Estratto fornito.

Recensione: Slaves of the World
A quattro anni dal precedente “Vermin” e a due da quel “In Sorte Diaboli” dei Dimmu Borgir che, per quanto tecnicamente ineccepibile, aveva fatto storcere il naso dei fan per una certa penuria di originalità in fase compositiva, tornano a farsi vivi gli Old Man’s Child. Tornati ad essere una one-man band con il precedente cd (con solo l’ausilio di un session man per la batteria, in questo caso Peter Wildoer dei Pestilence), tutte le responsabilità gravavano e gravano sulle spalle del chitarrista e polistrumentista Galder. Erano quindi forse leciti i timori di alcuni fan che questo “Slaves of the World” soffrisse degli stessi difetti di “In Sorte Diaboli” vista la permanenza del musicista in entrambi i gruppi.
Spazzando subito il campo da ipotesi, paure e aspettative, possiamo affermare, senza ombra di essere smentiti, che questo è l’album ispirato, potente, variegato, che ci si aspettava dai Dimmu Borgir.

(Righe delle posizioni di destinazione)
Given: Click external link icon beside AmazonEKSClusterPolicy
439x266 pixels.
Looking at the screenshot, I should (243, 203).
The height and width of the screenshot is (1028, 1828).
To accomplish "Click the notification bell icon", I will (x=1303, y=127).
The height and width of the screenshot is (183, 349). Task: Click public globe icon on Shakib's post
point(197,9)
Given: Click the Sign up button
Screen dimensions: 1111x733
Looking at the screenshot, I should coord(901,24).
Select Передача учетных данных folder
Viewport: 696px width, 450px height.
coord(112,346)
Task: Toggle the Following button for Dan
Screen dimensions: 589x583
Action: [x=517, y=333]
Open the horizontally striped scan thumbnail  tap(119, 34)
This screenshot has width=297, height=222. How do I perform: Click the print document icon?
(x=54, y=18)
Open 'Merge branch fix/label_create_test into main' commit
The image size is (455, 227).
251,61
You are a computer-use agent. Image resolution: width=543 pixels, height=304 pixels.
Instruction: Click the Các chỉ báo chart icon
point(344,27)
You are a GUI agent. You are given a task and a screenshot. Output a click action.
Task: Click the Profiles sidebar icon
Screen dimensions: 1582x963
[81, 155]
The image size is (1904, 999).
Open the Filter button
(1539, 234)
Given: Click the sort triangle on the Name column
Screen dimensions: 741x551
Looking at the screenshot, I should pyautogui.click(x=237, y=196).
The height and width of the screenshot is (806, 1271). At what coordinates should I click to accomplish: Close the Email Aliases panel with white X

Esercizi proposti.
a) Elenca tutti i titoli di album citati nella recensione.
b) Riscrivi le righe delle posizioni di destinazione a partire da quella che contiene "This screenshot has" e fino a quella che contiene "point(344,27)", entrambe incluse e con le richieste. Diminuisci di 101 ogni numero delle coordinate date come risposta.

Soluzioni degli esercizi.
a) "Vermin", "In Sorte Diaboli", "Slaves of the World"

b)
This screenshot has width=297, height=222. How do I perform: Click the print document icon?
(x=-47, y=-83)
Open 'Merge branch fix/label_create_test into main' commit
The image size is (455, 227).
150,-40
You are a computer-use agent. Image resolution: width=543 pixels, height=304 pixels.
Instruction: Click the Các chỉ báo chart icon
point(243,-74)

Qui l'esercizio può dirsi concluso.